Optimize the efficiency and quality of your training data with our newest features

We’ve focused recent product development on updates to help users better optimize the throughput, efficiency, and quality of their training data production. You can now more powerfully search for data rows within a project, visualize ground truth and predictions within Catalog, and easily import pre-labeled NER text datasets through our SDK. To help you cut labeling costs and get started faster, we’ve launched our new image auto-segmentation tool that generates quality segmentation masks in a fraction of the time.

Data Row tab update

Our continued work on the Data Rows tab experience is part of our broader push toward data row centricity, which is designed to give you more freedom, more control, and additional ways to automate elements of your labeling operations.

Search and filter by specific attributes to make finding data rows even easier.

We've started to roll out several major updates to the Data Row tab experience.
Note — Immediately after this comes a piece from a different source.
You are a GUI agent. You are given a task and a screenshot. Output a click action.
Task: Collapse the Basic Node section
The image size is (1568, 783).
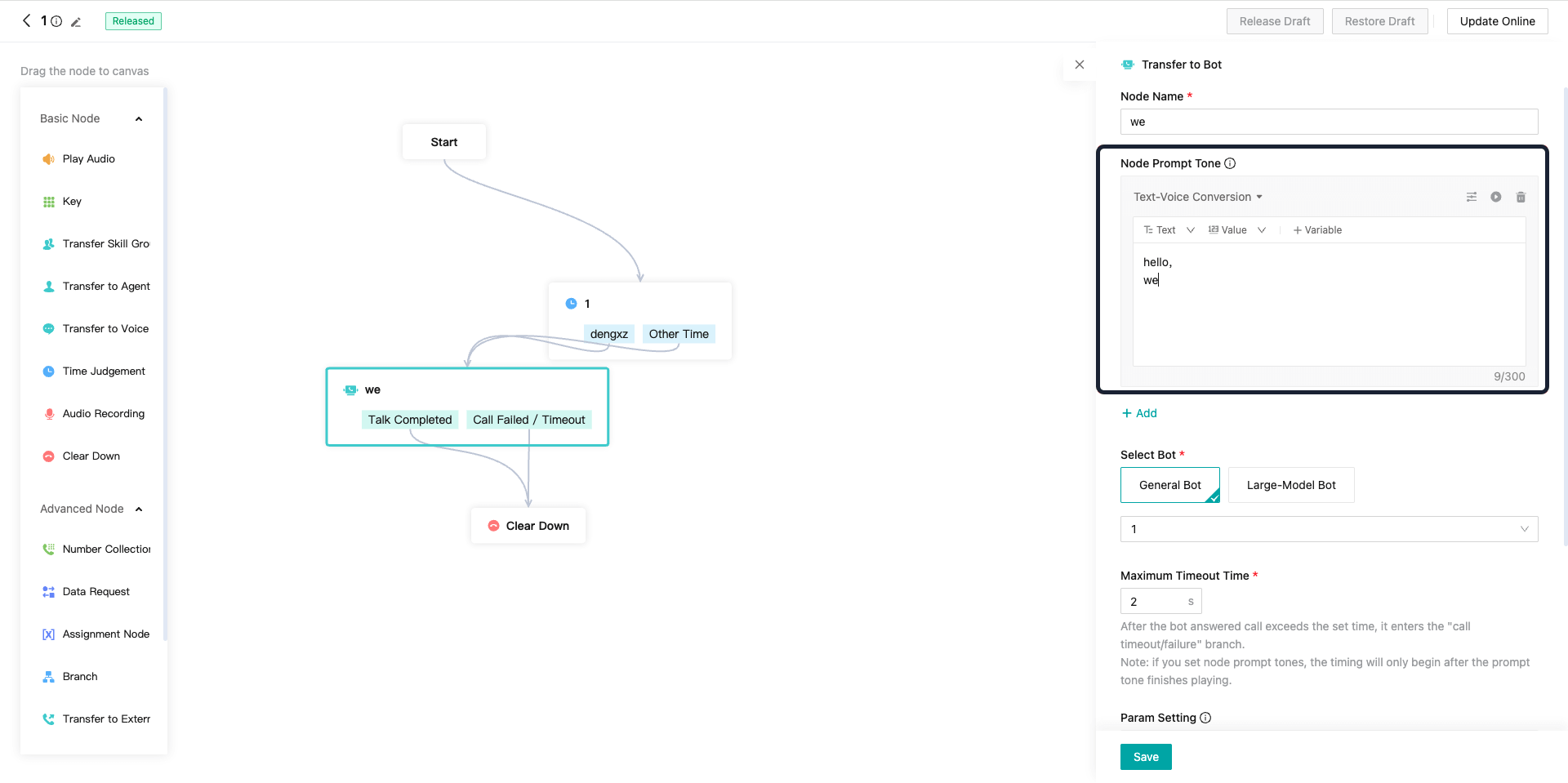(139, 119)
You can expect to see the following updates by early July:

  • A powerful new search experience that lets you filter and search by specific attributes. If you’ve used the search function in Catalog, this new feature will feel very familiar.
  • Overall performance improvements, including better performance on longer running queries.
  • Flexible querying that allows for combinations of logical operations in searching such as AND or OR.
  • Coming soon: integration of data row status with multi-step reviews.

Visualize ground truths and predictions in Catalog

You can now quickly make sense of your data’s annotations and predictions, and easily spot discrepancies between ground truth and prediction overlays in Catalog.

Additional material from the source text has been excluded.